Sun Duanchen, Liu Yinliang, Zhang Xiang-Sun, Wu Ling-Yun
Institute of Applied Mathematics, Academy of Mathematics and Systems Science, Chinese Academy of Sciences, Beijing, 100190, China.
National Center for Mathematics and Interdisciplinary Sciences, Chinese Academy of Sciences, Beijing, 100190, China.
BMC Syst Biol. 2017 Sep 21;11(Suppl 4):75. doi: 10.1186/s12918-017-0456-7.
High-throughput experimental techniques have been dramatically improved and widely applied in the past decades. However, biological interpretation of the high-throughput experimental results, such as differential expression gene sets derived from microarray or RNA-seq experiments, is still a challenging task. Gene Ontology (GO) is commonly used in the functional enrichment studies. The GO terms identified via current functional enrichment analysis tools often contain direct parent or descendant terms in the GO hierarchical structure. Highly redundant terms make users difficult to analyze the underlying biological processes.
In this paper, a novel network-based probabilistic generative model, NetGen, was proposed to perform the functional enrichment analysis. An additional protein-protein interaction (PPI) network was explicitly used to assist the identification of significantly enriched GO terms. NetGen achieved a superior performance than the existing methods in the simulation studies. The effectiveness of NetGen was explored further on four real datasets. Notably, several GO terms which were not directly linked with the active gene list for each disease were identified. These terms were closely related to the corresponding diseases when accessed to the curated literatures. NetGen has been implemented in the R package CopTea publicly available at GitHub ( http://github.com/wulingyun/CopTea/ ).

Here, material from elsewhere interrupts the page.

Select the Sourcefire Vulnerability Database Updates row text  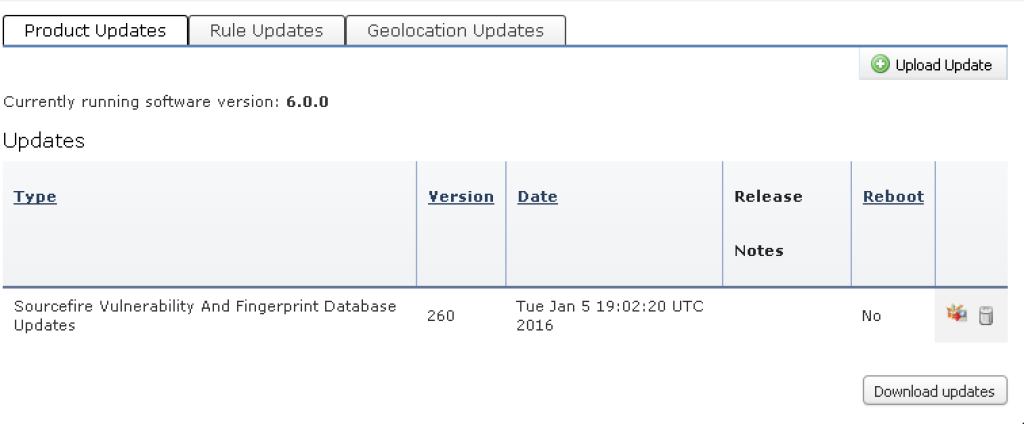[205, 315]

Our procedure leads to a more reasonable and interpretable result of the functional enrichment analysis. As a novel term combination-based functional enrichment analysis method, NetGen is complementary to current individual term-based methods, and can help to explore the underlying pathogenesis of complex diseases.

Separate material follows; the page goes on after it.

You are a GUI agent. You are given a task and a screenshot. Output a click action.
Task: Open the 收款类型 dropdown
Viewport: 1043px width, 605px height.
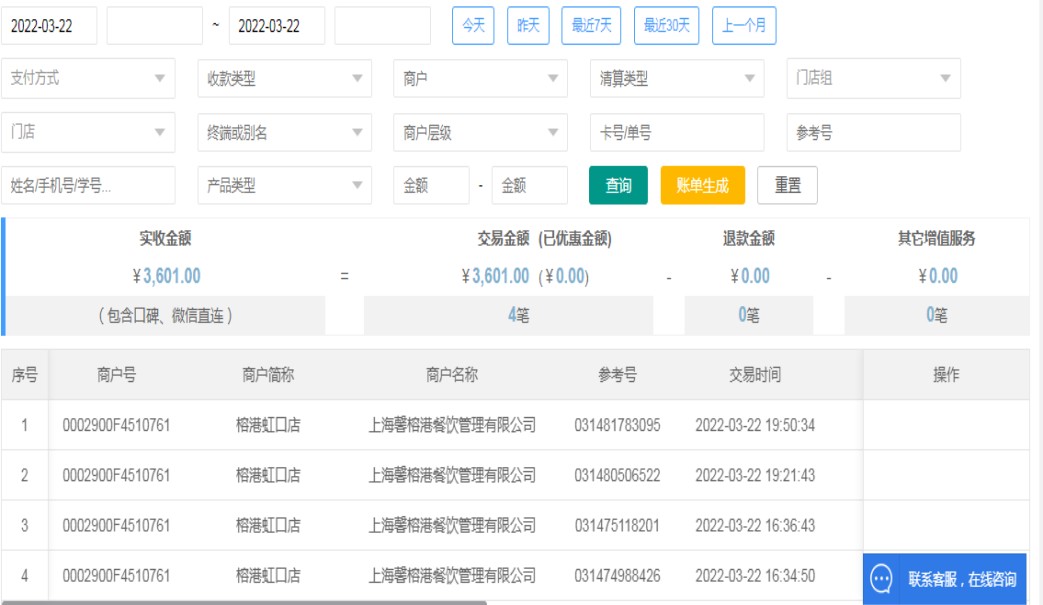tap(284, 78)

在过去几十年中,高通量实验技术得到了显著改进并被广泛应用。然而,对高通量实验结果进行生物学解释,例如从微阵列或RNA测序实验中获得的差异表达基因集,仍然是一项具有挑战性的任务。基因本体论(GO)常用于功能富集研究。通过当前功能富集分析工具识别的GO术语在GO层次结构中通常包含直接的父术语或子术语。高度冗余的术语使得用户难以分析潜在的生物学过程。
本文提出了一种基于网络的新型概率生成模型NetGen来进行功能富集分析。明确使用了一个额外的蛋白质-蛋白质相互作用(PPI)网络来辅助识别显著富集的GO术语。在模拟研究中,NetGen比现有方法表现更优。在四个真实数据集上进一步探究了NetGen的有效性。值得注意的是,识别出了几个与每种疾病的活跃基因列表没有直接关联的GO术语。当查阅经过整理的文献时,这些术语与相应疾病密切相关。NetGen已在R包CopTea中实现,可在GitHub(http://github.com/wulingyun/CopTea/)上公开获取。
我们的方法导致功能富集分析的结果更合理且更具可解释性。作为一种基于新型术语组合的功能富集分析方法,NetGen是对当前基于单个术语的方法的补充,并且有助于探索复杂疾病的潜在发病机制。